For my Fiction Workshop

This is in place of a temper tantrum (plus I have long-loved it and had only recently found it again):

Did I Miss Anything?

Nothing. When we realized you weren’t here
we sat with our hands folded on our desks
in silence, for the full two hours

Everything, I gave an exam worth
40 percent of the grade for this term
and assigned some reading due today
on which I’m about to hand out a quiz
worth 50 percent

Nothing. None of the content of this course
has value or meaning
Take as many days off as you like:
any activities we undertake as a class
I assure you will not matter either to you or me
and are without purpose

Everything. A few minutes after we began last time
a shaft of light suddenly descended and an angel
or other heavenly being appeared
and revealed to us what each woman or man must do
to attain divine wisdom in this life and
the hereafter
This is the last time the class will meet
before we disperse to bring the good news to all people
on earth

Nothing. When you are not present
how could something significant occur?

Everything. Contained in this classroom
is a microcosm of human experience
assembled for you to query and examine and ponder
This is not the only place such an opportunity has been
but it was one place

And you weren’t here

Tom Wayman

Fiction Workshop

Week of 02/08-02/10

T: Group One Workshops
Group Two distributes.

H: Workshops for what remains of Group One and Group Two
Group Three distributes their stories.

Week of 02/15-02/17

T: Group Three Workshops
Group Four Distributes

H: Group Four Workshops
Group Five (?) Distributes.

Poetries of Witness & Contemporary Lit Homework

Week of 02/08-02/10

T Discussion of Intro to Forche's Book
Homework: The Armenian Genocide Section (see below for page #s)

H Continued Discussion
Homework: All of the WWI section 61-93 in Against Forgetting.
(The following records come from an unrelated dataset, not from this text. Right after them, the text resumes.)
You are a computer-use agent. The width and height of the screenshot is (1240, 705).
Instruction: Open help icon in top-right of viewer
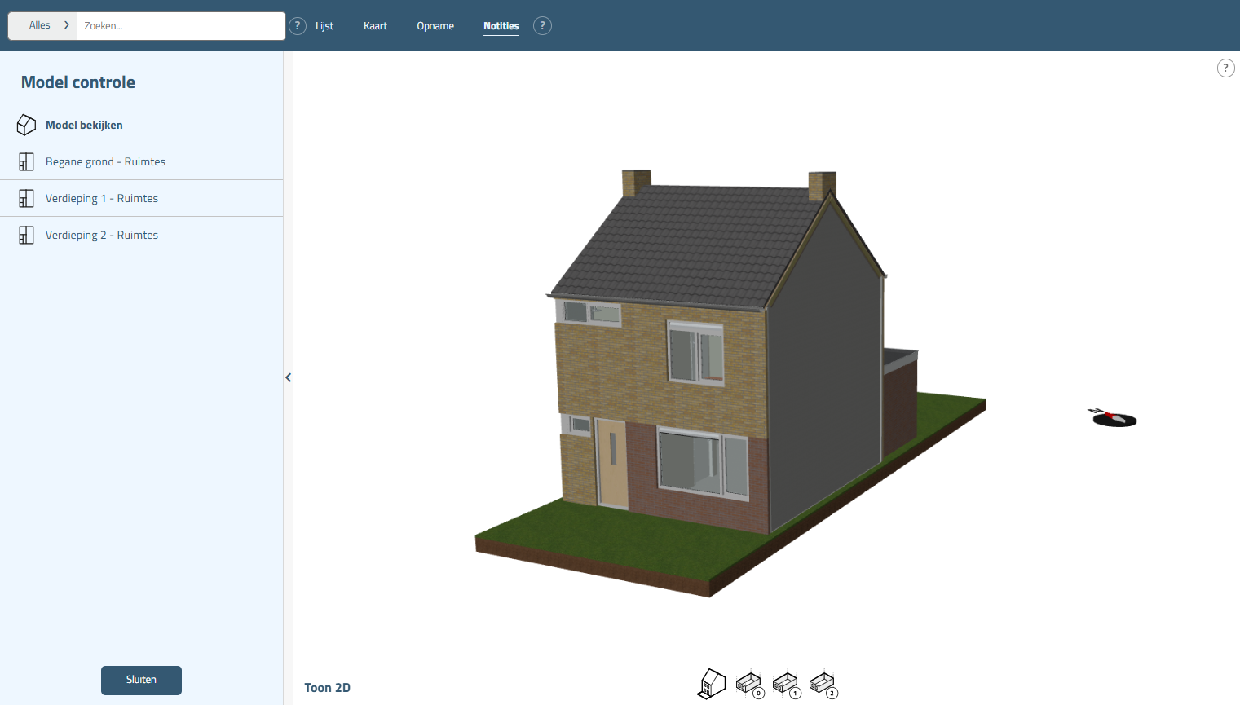tap(1225, 68)
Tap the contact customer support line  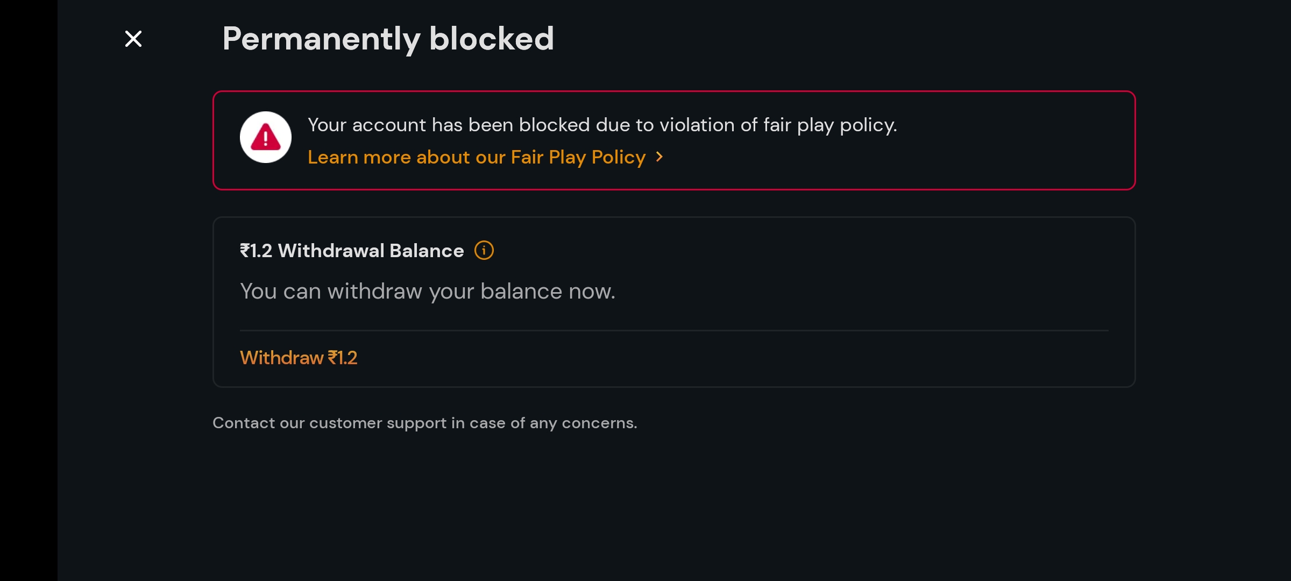click(x=424, y=423)
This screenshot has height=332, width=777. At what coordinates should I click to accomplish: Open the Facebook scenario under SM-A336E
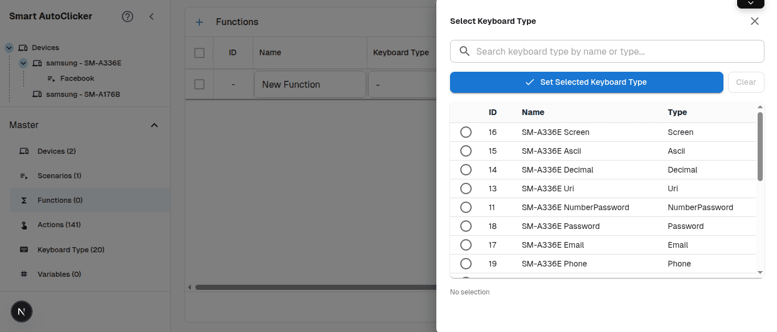76,78
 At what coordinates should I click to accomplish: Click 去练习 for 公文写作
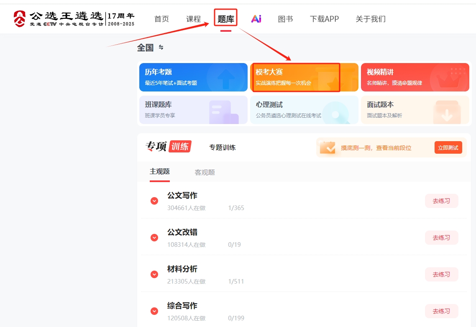[441, 201]
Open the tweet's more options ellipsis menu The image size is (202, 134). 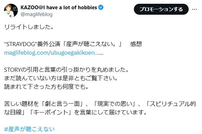click(x=194, y=9)
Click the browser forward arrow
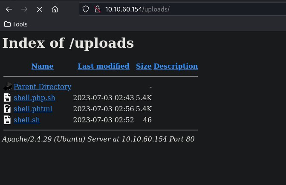 (x=24, y=9)
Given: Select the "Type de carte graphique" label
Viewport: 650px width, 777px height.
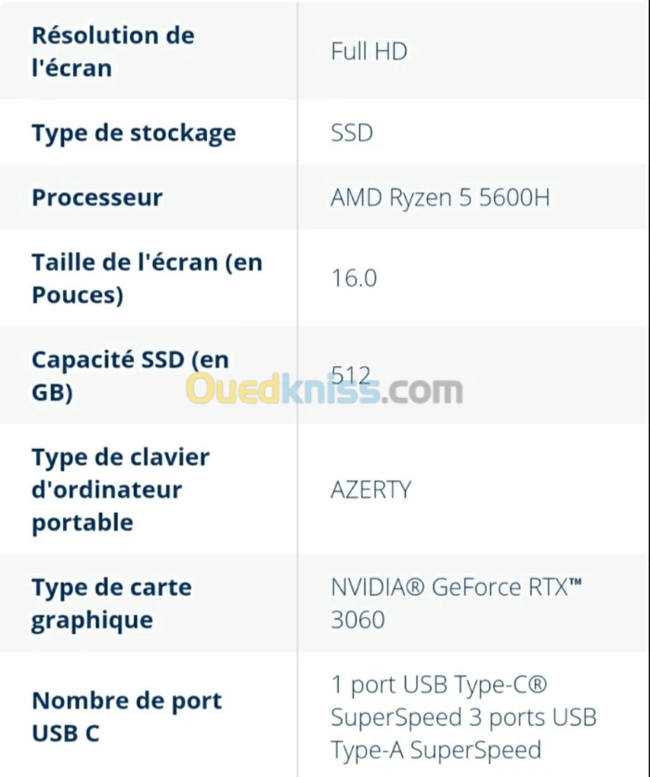Looking at the screenshot, I should (111, 603).
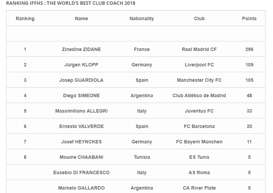The width and height of the screenshot is (273, 193).
Task: Click the Real Madrid CF club cell
Action: [x=199, y=49]
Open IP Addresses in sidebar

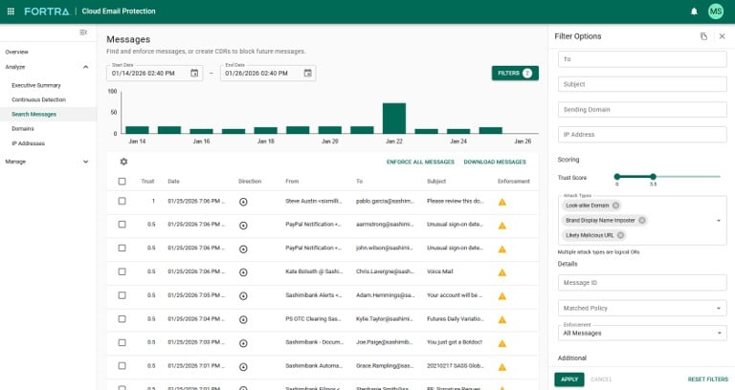click(x=28, y=143)

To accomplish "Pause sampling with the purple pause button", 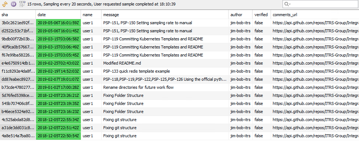I will click(x=14, y=4).
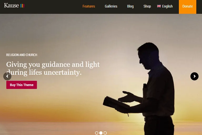
Task: Open the Shop menu item
Action: [x=147, y=6]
Be quiz-ready on this material and the Armenian section. We will be discussing these through next week and so choose poems that you really like, dislike or just want to discuss.

Tuesday, February 8, 2011


Read all of the Armenian genocide section. (pp. 55-62) We'll discuss the reading on Thursday. (For Contemporary Lit. please note that we'll pick up the intro. reading that we had to miss today because I am coughing my life away.)